INTELLIGENT STOCK FORECASTING USING LSTM
Mrs. R. Jenifer #1, Shalini S#2, Siva Shalini S#3, Navin Prasanth S#4
#1Professor, Department of Computer Science and Engineering, Sri Shakthi Institute of Engineering and Technology, Coimbatore, Tamil Nadu, India.
#2, #3, #4 UG Student, Department of Computer Science and Engineering, Sri Shakthi Institute of Engineering and Technology, Coimbatore, Tamil Nadu, India.
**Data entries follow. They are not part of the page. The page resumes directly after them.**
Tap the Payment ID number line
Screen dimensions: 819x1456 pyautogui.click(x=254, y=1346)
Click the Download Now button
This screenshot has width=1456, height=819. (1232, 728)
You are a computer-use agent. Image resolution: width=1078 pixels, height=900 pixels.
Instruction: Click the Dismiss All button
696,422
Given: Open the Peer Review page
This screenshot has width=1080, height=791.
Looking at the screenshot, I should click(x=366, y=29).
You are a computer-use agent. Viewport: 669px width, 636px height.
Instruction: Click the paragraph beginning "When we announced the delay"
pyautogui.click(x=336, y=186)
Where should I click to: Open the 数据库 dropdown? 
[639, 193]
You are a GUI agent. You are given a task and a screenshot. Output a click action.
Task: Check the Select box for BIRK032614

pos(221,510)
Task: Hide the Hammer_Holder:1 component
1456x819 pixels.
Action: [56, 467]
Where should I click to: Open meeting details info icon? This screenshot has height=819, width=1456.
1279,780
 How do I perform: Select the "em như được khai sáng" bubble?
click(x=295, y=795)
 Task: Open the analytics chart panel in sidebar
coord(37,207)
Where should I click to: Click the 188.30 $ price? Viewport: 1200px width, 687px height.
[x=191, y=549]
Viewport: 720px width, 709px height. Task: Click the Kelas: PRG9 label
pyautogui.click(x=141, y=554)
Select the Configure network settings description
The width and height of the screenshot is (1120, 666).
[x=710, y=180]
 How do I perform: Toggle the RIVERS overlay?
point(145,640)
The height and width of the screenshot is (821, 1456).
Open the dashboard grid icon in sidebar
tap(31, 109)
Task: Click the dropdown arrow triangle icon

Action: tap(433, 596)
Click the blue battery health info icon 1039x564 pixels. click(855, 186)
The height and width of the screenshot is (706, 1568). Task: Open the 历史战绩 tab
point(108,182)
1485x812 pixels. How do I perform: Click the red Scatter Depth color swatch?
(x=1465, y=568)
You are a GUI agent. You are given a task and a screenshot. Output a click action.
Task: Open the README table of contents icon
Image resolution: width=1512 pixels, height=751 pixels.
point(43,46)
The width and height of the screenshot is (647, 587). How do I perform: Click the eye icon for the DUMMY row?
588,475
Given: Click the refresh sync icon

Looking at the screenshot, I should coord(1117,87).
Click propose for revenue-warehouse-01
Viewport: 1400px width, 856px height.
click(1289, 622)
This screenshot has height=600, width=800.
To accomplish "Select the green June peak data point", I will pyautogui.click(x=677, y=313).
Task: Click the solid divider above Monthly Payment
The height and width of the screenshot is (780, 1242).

R.Jenifer, Shalini S, Siva Shalini S, Navin Prasanth S
I. ABSTRACT:
An intelligent stock market forecasting using LSTM platform is designed to assist investors, analysts, and financial enthusiasts in making informed trading decisions using advanced deep learning techniques. Unlike traditional forecasting approaches that depend on statistical models, this system utilizes Long Short-Term Memory (LSTM) networks to capture temporal patterns in historical stock price data, enabling accurate predictions. The platform analyses key financial indicators such as historical prices, trading volume, and market trends to generate future price forecasts. By learning from sequential data, the LSTM model effectively handles market volatility and long-term dependencies, providing meaningful insights into stock behaviour. In addition to numerical data, the system incorporates Natural Language Processing (NLP) techniques to enhance prediction accuracy by analyzing financial news, social media, and market reports. Text data is processed using tokenization, stop-word removal, and sentiment analysis to classify information as positive, negative, or neutral, which is integrated with time-series data. The platform features an intuitive interface that allows users to visualize stock trends, predicted values, and performance metrics. Users are provided with a personalized dashboard to monitor selected stocks and analyse historical performance. Secure authentication mechanisms protect user data through encryption and session management. To ensure reliability, the system continuously updates its model with new market data, improving prediction accuracy over time. By combining deep learning and NLP-based sentiment analysis, the platform simplifies financial data and supports smarter investment decisions.
Keywords: Stock Market Prediction, LSTM (Long Short-Term Memory), Deep Learning, Time Series Forecasting, Financial Analytics.